Prompt: Turn the listing below into a numbered list with one line per item, and skip any blank lines.

[Entries from a dataset]
BEGIN

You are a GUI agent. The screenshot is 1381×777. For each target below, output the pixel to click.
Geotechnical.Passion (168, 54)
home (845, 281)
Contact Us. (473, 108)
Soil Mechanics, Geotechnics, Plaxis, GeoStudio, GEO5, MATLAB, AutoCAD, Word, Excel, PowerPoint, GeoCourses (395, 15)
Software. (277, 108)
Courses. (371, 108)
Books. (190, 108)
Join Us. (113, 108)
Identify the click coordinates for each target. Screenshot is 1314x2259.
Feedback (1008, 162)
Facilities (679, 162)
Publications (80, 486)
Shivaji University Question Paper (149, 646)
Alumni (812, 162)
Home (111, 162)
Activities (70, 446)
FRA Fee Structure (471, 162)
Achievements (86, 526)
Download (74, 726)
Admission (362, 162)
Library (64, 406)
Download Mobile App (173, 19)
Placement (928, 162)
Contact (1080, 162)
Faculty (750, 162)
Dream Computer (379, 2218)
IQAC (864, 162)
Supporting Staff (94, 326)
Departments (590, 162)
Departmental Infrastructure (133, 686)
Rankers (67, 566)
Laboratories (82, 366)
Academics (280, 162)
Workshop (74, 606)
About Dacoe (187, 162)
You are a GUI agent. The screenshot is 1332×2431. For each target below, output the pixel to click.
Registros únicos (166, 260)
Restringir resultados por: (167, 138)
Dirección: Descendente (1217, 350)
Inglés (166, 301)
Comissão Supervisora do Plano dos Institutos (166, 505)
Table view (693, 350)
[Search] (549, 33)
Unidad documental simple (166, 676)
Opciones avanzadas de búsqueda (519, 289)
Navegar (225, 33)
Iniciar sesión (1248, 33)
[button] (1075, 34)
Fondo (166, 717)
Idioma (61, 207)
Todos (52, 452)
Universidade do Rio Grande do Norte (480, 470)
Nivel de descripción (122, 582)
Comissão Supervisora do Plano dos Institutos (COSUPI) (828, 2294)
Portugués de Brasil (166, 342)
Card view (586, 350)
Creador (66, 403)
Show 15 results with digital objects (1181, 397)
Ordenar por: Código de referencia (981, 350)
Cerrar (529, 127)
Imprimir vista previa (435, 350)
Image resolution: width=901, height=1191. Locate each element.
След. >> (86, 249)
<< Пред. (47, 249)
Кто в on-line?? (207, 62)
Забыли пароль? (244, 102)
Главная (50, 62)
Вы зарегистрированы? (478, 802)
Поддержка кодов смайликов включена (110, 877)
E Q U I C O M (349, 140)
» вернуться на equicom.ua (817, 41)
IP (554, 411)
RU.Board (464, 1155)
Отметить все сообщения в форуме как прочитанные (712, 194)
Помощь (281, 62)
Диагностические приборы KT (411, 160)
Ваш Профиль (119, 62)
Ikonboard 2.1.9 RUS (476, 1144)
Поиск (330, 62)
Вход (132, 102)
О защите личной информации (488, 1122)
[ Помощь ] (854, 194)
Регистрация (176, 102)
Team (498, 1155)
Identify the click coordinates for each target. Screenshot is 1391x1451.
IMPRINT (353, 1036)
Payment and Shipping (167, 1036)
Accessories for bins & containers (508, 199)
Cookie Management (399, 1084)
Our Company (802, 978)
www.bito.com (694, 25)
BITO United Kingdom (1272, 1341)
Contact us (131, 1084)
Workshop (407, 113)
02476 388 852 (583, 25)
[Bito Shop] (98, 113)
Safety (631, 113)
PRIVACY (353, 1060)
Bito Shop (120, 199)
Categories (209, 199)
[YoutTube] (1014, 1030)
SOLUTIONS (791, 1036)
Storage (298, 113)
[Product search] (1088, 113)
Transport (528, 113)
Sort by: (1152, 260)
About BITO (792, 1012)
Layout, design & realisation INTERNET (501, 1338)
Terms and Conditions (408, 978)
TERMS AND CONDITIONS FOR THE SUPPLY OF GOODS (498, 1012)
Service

END

Complete output:
1. You are a GUI agent. The screenshot is 1381×777. For each target below, output the pixel to click.
2. Geotechnical.Passion (168, 54)
3. home (845, 281)
4. Contact Us. (473, 108)
5. Soil Mechanics, Geotechnics, Plaxis, GeoStudio, GEO5, MATLAB, AutoCAD, Word, Excel, PowerPoint, GeoCourses (395, 15)
6. Software. (277, 108)
7. Courses. (371, 108)
8. Books. (190, 108)
9. Join Us. (113, 108)
10. Identify the click coordinates for each target. Screenshot is 1314x2259.
11. Feedback (1008, 162)
12. Facilities (679, 162)
13. Publications (80, 486)
14. Shivaji University Question Paper (149, 646)
15. Alumni (812, 162)
16. Home (111, 162)
17. Activities (70, 446)
18. FRA Fee Structure (471, 162)
19. Achievements (86, 526)
20. Download (74, 726)
21. Admission (362, 162)
22. Library (64, 406)
23. Download Mobile App (173, 19)
24. Placement (928, 162)
25. Contact (1080, 162)
26. Faculty (750, 162)
27. Dream Computer (379, 2218)
28. IQAC (864, 162)
29. Supporting Staff (94, 326)
30. Departments (590, 162)
31. Departmental Infrastructure (133, 686)
32. Rankers (67, 566)
33. Laboratories (82, 366)
34. Academics (280, 162)
35. Workshop (74, 606)
36. About Dacoe (187, 162)
37. You are a GUI agent. The screenshot is 1332×2431. For each target below, output the pixel to click.
38. Registros únicos (166, 260)
39. Restringir resultados por: (167, 138)
40. Dirección: Descendente (1217, 350)
41. Inglés (166, 301)
42. Comissão Supervisora do Plano dos Institutos (166, 505)
43. Table view (693, 350)
44. [Search] (549, 33)
45. Unidad documental simple (166, 676)
46. Opciones avanzadas de búsqueda (519, 289)
47. Navegar (225, 33)
48. Iniciar sesión (1248, 33)
49. [button] (1075, 34)
50. Fondo (166, 717)
51. Idioma (61, 207)
52. Todos (52, 452)
53. Universidade do Rio Grande do Norte (480, 470)
54. Nivel de descripción (122, 582)
55. Comissão Supervisora do Plano dos Institutos (COSUPI) (828, 2294)
56. Portugués de Brasil (166, 342)
57. Card view (586, 350)
58. Creador (66, 403)
59. Show 15 results with digital objects (1181, 397)
60. Ordenar por: Código de referencia (981, 350)
61. Cerrar (529, 127)
62. Imprimir vista previa (435, 350)
63. Image resolution: width=901, height=1191. Locate each element.
64. След. >> (86, 249)
65. << Пред. (47, 249)
66. Кто в on-line?? (207, 62)
67. Забыли пароль? (244, 102)
68. Главная (50, 62)
69. Вы зарегистрированы? (478, 802)
70. Поддержка кодов смайликов включена (110, 877)
71. E Q U I C O M (349, 140)
72. » вернуться на equicom.ua (817, 41)
73. IP (554, 411)
74. RU.Board (464, 1155)
75. Отметить все сообщения в форуме как прочитанные (712, 194)
76. Помощь (281, 62)
77. Диагностические приборы KT (411, 160)
78. Ваш Профиль (119, 62)
79. Ikonboard 2.1.9 RUS (476, 1144)
80. Поиск (330, 62)
81. Вход (132, 102)
82. О защите личной информации (488, 1122)
83. [ Помощь ] (854, 194)
84. Регистрация (176, 102)
85. Team (498, 1155)
86. Identify the click coordinates for each target. Screenshot is 1391x1451.
87. IMPRINT (353, 1036)
88. Payment and Shipping (167, 1036)
89. Accessories for bins & containers (508, 199)
90. Cookie Management (399, 1084)
91. Our Company (802, 978)
92. www.bito.com (694, 25)
93. BITO United Kingdom (1272, 1341)
94. Contact us (131, 1084)
95. Workshop (407, 113)
96. 02476 388 852 (583, 25)
97. [Bito Shop] (98, 113)
98. Safety (631, 113)
99. PRIVACY (353, 1060)
100. Bito Shop (120, 199)
101. Categories (209, 199)
102. [YoutTube] (1014, 1030)
103. SOLUTIONS (791, 1036)
104. Storage (298, 113)
105. [Product search] (1088, 113)
106. Transport (528, 113)
107. Sort by: (1152, 260)
108. About BITO (792, 1012)
109. Layout, design & realisation INTERNET (501, 1338)
110. Terms and Conditions (408, 978)
111. TERMS AND CONDITIONS FOR THE SUPPLY OF GOODS (498, 1012)
112. Service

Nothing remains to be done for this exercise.